Nobody cared about East Timor, but invading Kuwait eventually got Saddam Hussein killed

East Timor is a tiny island in the Indonesian archipelago. It was its own country for a while (and is now again), but was invaded in 1976 by much bigger Indonesia, which thought of it as a colonial construct that needed to be erased from the map. Indonesia was then ruled by an anti-communist, ruthless dictator who very much pleased the U.S.

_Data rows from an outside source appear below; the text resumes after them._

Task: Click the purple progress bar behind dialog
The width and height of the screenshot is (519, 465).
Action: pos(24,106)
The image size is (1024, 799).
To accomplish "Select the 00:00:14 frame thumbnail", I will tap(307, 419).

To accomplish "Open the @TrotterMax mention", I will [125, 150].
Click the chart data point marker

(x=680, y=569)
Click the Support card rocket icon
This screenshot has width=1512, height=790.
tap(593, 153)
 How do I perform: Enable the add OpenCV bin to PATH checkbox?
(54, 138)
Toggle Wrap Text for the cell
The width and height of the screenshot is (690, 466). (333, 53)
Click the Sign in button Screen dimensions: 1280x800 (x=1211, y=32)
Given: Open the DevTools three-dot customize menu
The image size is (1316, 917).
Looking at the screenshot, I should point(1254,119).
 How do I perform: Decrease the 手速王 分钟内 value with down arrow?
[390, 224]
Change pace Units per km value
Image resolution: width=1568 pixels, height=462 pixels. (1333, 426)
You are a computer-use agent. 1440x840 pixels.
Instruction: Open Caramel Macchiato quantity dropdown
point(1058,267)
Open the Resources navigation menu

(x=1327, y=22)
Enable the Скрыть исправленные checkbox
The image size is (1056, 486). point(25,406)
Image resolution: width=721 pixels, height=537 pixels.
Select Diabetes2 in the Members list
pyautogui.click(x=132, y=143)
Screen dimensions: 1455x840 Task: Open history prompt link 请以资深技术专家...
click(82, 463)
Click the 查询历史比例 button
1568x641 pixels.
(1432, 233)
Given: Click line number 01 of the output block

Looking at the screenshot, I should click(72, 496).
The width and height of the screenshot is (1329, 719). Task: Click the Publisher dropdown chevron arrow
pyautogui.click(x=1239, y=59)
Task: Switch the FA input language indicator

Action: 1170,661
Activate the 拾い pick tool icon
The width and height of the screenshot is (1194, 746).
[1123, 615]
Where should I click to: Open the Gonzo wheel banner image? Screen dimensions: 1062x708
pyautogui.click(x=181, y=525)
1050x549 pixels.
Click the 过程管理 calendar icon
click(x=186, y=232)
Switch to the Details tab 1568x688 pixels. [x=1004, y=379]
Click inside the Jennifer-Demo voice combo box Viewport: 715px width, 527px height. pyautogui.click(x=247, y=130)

Whether or not Saddam Hussein was aware of that precedent is unknown to me, but what is known is that the U.S. has never gone to war with Indonesia. So when Saddam decided to invade his own colonial construct of a neighbor, he assumed he too could get away with occupation.

But we all know what happened to Saddam. And the only difference between the two was that Kuwait had oil and East Timor did not.

Intolerable.

So Boko Haram, al-Shabaab, and Libya’s roaming Islamists don’t get the same kind of drone attention that the Islamic State does

Boko Haram is not yet in a position to halt Nigeria’s oil (and Americans would be getting many hefty lessons in Nigerian history if they were); al-Shabaab is tangling with the AU for Somalia’s dusty, oil-less south, and Libya’s fields can be off-set by a coordinated effort in the GCC. So America can let those fester until a later date. Only ISIS has put together a dagger that could strike the heart of the world’s oil economy.

It may seem selfish, mostly because it is

Geopolitics often involves trade offs. A state can only do so much. So goes the superpower. America cannot stamp out all the fires everywhere; it must instead focus on the brightest and most dangerous ones. That’s selfish, but so too is feeding your family when your neighbors are starving. The international system still has much anarchy in it; sometimes, the least bad choice is all you’ve got.